Cosa vuol dire “woke”

Il termine “woke” è stato originariamente coniato in contesti di lotta contro il razzismo e l’oppressione, in particolare all’interno delle comunità afroamericane, dove significava essere consapevoli delle ingiustizie sociali. “Woke” indicava un tipo di sveglia politica e morale, un invito ad essere attenti e reattivi alle discriminazioni razziali, alle disuguaglianze economiche e alle altre forme di oppressione sistemica. Con il passare degli anni, tuttavia, il termine ha subito una trasformazione significativa e complessa. Oggi, “woke” è diventato un’etichetta, una marca ideologica che viene usata, in maniera tanto superficiale quanto diluita, per esprimere una sorta di impegno sociale che però non sempre porta con sé un reale cambiamento strutturale.
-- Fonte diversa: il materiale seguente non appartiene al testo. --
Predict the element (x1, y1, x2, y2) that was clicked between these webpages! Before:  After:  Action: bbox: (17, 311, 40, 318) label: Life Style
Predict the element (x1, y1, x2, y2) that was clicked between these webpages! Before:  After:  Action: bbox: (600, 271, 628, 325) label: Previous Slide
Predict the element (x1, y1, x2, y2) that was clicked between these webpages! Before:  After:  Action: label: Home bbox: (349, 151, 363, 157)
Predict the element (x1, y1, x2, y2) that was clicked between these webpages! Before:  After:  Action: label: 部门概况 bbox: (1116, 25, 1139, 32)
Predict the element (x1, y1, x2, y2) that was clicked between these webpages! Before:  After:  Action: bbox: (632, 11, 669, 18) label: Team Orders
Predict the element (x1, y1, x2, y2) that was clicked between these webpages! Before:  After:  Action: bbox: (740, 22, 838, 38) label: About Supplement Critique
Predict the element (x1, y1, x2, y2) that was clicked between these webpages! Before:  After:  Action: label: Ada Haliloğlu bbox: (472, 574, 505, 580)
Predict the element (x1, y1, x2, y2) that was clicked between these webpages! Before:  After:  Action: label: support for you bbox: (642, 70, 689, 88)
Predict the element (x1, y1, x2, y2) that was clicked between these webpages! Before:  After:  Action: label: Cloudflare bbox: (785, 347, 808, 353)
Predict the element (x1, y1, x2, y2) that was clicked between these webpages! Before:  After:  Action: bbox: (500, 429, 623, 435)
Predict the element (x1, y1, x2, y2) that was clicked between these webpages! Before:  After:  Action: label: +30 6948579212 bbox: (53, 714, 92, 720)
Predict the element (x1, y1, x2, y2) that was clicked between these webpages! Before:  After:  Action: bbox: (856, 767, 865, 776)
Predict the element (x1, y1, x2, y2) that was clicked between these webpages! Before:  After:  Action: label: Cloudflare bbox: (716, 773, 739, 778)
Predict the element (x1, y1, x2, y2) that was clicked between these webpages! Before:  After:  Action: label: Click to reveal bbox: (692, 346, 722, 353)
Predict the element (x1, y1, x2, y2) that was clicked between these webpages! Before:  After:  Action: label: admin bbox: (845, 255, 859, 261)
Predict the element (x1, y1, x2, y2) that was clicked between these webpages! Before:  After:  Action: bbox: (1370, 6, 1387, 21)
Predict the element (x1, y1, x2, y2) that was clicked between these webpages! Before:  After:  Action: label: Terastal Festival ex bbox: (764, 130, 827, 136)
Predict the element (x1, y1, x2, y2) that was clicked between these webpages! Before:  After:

La mistificazione del termine è iniziata quando “woke” è stato incorporato dalla cultura dominante e in particolare dai media mainstream e dalle industrie culturali. Quello che una volta rappresentava una consapevolezza radicale e un’opposizione alle ingiustizie è diventato qualcosa da esibire, da consumare, come una moda. In pratica, “woke” ha perso molto del suo significato originale di risveglio politico ed è stato trasformato in un comportamento che si adatta ai canoni della “virtù” consumistica. Piuttosto che mettere in discussione i fondamenti del sistema capitalistico e delle strutture di potere, è stato ridotto a una serie di pratiche di immagine e di etichette che non sfidano davvero le gerarchie sociali ed economiche.

In questo processo, il concetto di “woke” è stato diluito, come se bastasse adottare certe parole o comportamenti per essere considerati “giusti” o “progressisti”. La retorica “woke” è diventata un’etichetta che può essere facilmente adottata senza costi reali, senza necessità di cambiare nulla nelle condizioni materiali che perpetuano le disuguaglianze. La critica del linguaggio, le modifiche nel modo in cui parliamo o ci relazioniamo, sono importanti, ma non sono sufficienti se non si accompagna un cambiamento radicale nelle strutture di potere economico e politico.

Questo fenomeno può essere descritto come una “mistificazione” in cui l’attenzione viene spostata dal cuore della lotta sociale e politica a questioni più superficiali, come le modalità di espressione, i simboli o i gesti. Questo processo di mistificazione avviene non solo quando i media usano “woke” per creare polemiche vuote, ma anche quando le istituzioni politiche o aziendali adottano un linguaggio “woke” per sembrare più sensibili alle problematiche sociali, senza però cambiare nulla nelle politiche strutturali che mantengono le disuguaglianze.

La vera critica radicale non si limita a una forma di conformismo ideologico che cerca di apparire “giusta” senza mettere in discussione il sistema. Non basta riscrivere un contratto di linguaggio o adottare un codice di condotta più inclusivo per risolvere le radici dell’oppressione. Per esempio, il cosiddetto “woke capitalism” mostra come le aziende possano facilmente appropriarsi di questo linguaggio per promuovere la loro immagine, senza mai affrontare i veri meccanismi economici e sociali che creano disuguaglianza.

In ultima analisi, la mistificazione del “woke” avviene quando il concetto viene svuotato del suo potenziale radicale, trasformandolo in un gioco di identità e marketing, piuttosto che in un movimento per un cambiamento reale e profondo. Diventa una comodità ideologica, una modalità di sentirsi bene senza mai sfidare veramente le strutture di potere esistenti. Questo è il paradosso: il “woke” diventa una forma di compromesso superficiale che non minaccia il potere, ma piuttosto ne diventa parte integrante, attraverso il suo consumo.